NYSE Arca seeks regulatory approval for bitcoin-related exchange-traded funds
NYSE Arca looks set to be the latest major equities market to deal with bitcoin with the exchange filing two applications with the Securities and Exchange for approval to host bitcoin-related exchange-traded funds.
The proposed bitcoin ETFs, ProShares Bitcoin ETF and ProShares Short Bitcoin ETF would allow traders to bet on the performance of bitcoin futures. According to CNBC, ProShares filed for approval for the ETFs with the SEC in September.
An ETF is a marketable security that tracks an index, a commodity, bonds or a basket of assets like an index fund. In this case, the ProShares ETFs would track the price of bitcoin futures on both the Cboe Global Markets exchange and CME Group Inc.’s Chicago Mercantile Exchange. Notably, both those bitcoin futures markets are new, with Cboe the first to launch Dec. 12 followed by CME Sunday.
Whether the applications for the ETFs will be approved is an entirely other matter. The applications by NYSE Acra and ProShares are not the first time bitcoin-related securities have attempted to gain approval from the SEC, but the success rate of applications so far sits at 0 percent.
Three applications for bitcoin-linked securities have been rejected by the SEC so far: the SolidX Bitcoin ETF, the Winklevoss Bitcoin Trust ETF and the Grayscale Bitcoin Investment Trust.
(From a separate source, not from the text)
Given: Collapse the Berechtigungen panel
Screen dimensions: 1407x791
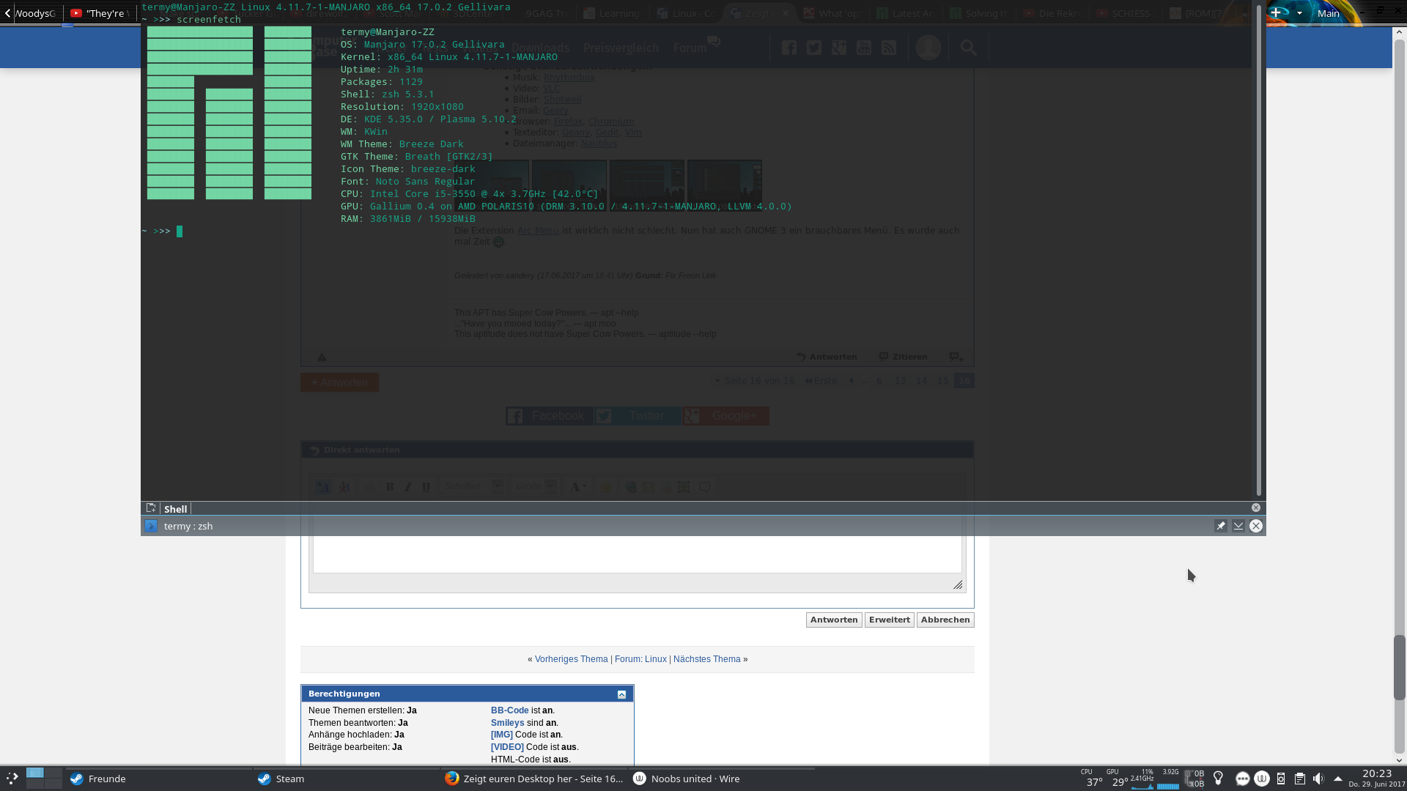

The commission played from the same songbook each time in terms of the reasons given for their rejection.
Those reasons include the products not being consistent with the requirement that “the rules of a national securities exchange be designed to prevent fraudulent and manipulative acts and practices and to protect investors and the public interest.” Another reason: The applications failed to satisfy requirements that the product have surveillance-sharing agreements with “significant markets for trading the underlying commodity or derivatives on that commodity” and that the markets for trading the commodity in question must be regulated.
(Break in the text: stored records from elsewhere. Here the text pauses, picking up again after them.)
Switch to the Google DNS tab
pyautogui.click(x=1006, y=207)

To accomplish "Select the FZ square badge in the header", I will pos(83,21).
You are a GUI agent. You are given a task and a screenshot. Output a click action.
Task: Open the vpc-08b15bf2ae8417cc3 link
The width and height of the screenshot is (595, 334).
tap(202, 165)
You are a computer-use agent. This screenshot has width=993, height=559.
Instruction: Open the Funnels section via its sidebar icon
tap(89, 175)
With the proposed ProShares ETFs, at least one of those concerns is immediately addressed in that the ETFs will themselves will be linked to futures contracts on regulated, significant markets as opposed to directly trading in bitcoin itself. That said, with the futures tied to the price of bitcoin, the SEC must consider if the futures contracts meet the test of preventing fraudulent and manipulative acts and practices to protect investors and the public interest.